Passing through the dining room, I could see her sitting at the kitchen table in the next room, regal in her puffed mink hat and mink coat, which she had draped over herself like a blanket. She always complained of the cold in my mother’s house. Her wispy white hair had been styled, perhaps just the day before, at the hairdresser she liked here. At eighty-nine years old, her still-beautiful face was free of wrinkles, thanks to her daily masks of drugstore cold cream.

“There’s Frances,” said my mother with a big smile, as if introducing me on one of those festive afternoon talk shows.

“Hi, Granny,” I said excitedly, bending down to kiss her.

My grandmother looked up, her soft brown eyes bright and expectant, but her smile quickly faded. “What have you done with your hair?” she cried. She turned back to my mother for an explanation.

My mother said nothing.

“It’s short, Granny. That’s all.” I knew she was prone to outbursts of scathing criticism, but thus far I had avoided being a target myself. I turned on the kettle for tea, trying to ignore her condemning gaze.
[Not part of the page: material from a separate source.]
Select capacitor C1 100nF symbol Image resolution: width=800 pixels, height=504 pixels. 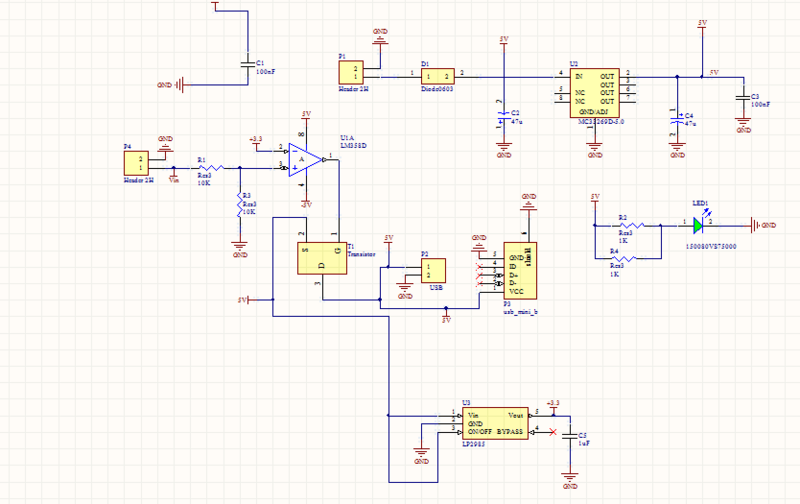(x=247, y=66)
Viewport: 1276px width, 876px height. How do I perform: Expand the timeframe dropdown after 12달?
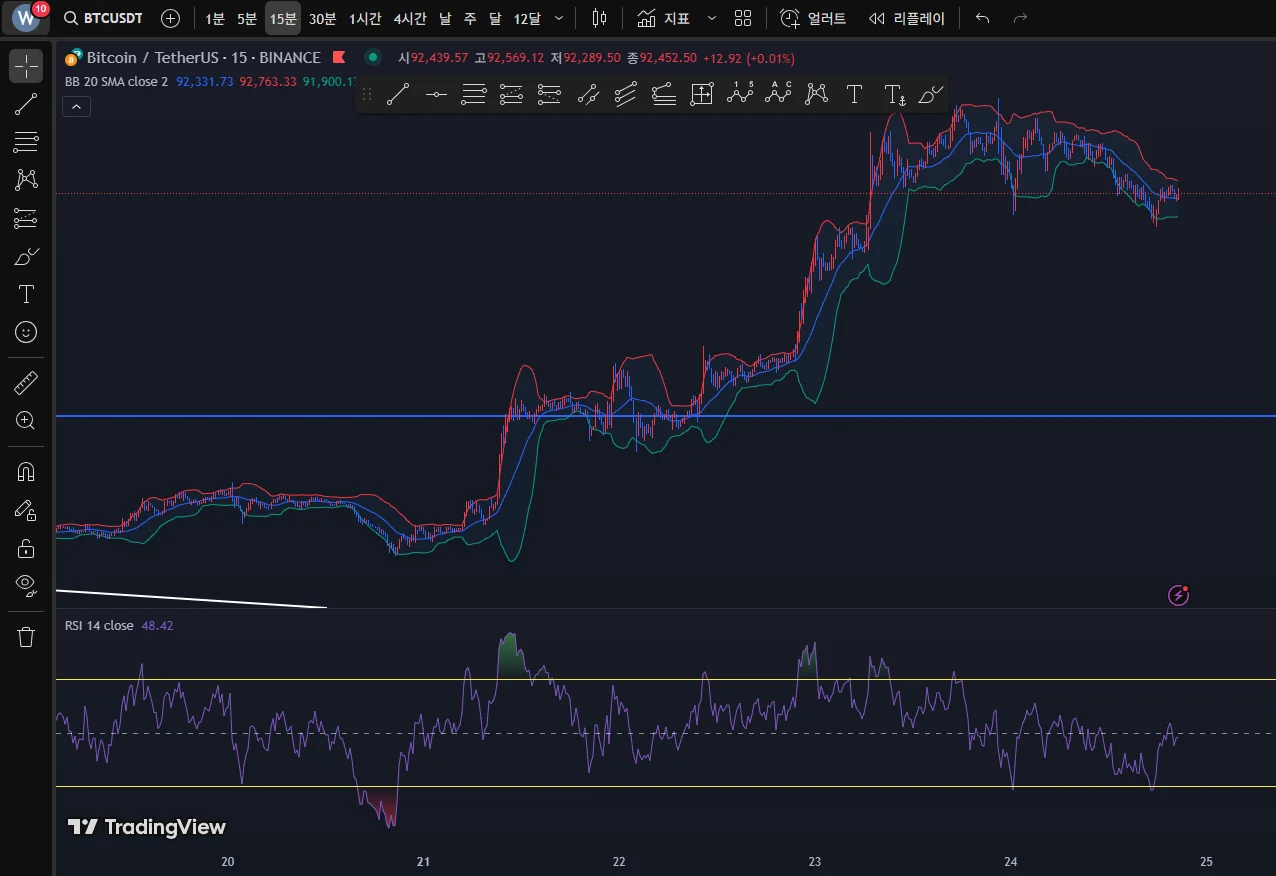(559, 18)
“But it’s just . . . awful,” my grandmother said. “Look at you! You used to be so beautiful, Franny, and now . . . now you’re just a plain Jane!”

The last time she’d seen me I’d been a long-haired golden blonde, it was true, but in London I had wanted to shed my past, to create myself anew, my hair getting shorter and blonder with each salon visit. I poured the hot water into the mug and dropped in a tea bag. “Granny, come on, it’s just that you haven’t seen me in a while. I’ve changed.”

My grandmother brightened. “Well, have you met anyone nice over there?”

I knew what “nice” meant. Marriageable. At thirty, I’d been over the hill in her book for a good five years now. “I’ve met a lot of nice people,” I said with a smile, dodging the question. I certainly wasn’t going to launch into a discourse on the British sensibility of unrequited love.

“And what about the Fulbright crowd?”

“I’m not going out with any of them, if that’s what you mean.”

She turned to my mother. “I just don’t understand this at all,” my grandmother said. “She had the world by the tail!”

“Take it easy, Mother,” said my mother. “Frances is doing all right.”

“All right?” I protested.

“What kind of art does she do, anyway?” asked my grandmother.

“I don’t know, Mother. Something with video.”

My own mother didn’t know how to describe my art, but I couldn’t blame her—I had trouble putting it into layman’s terms myself. I left the room, carrying my steaming mug of tea with me. “Granny, look, I don’t expect you to understand my choices,” I said from the doorway. “But I hope you’ll at least try to respect them. Okay?”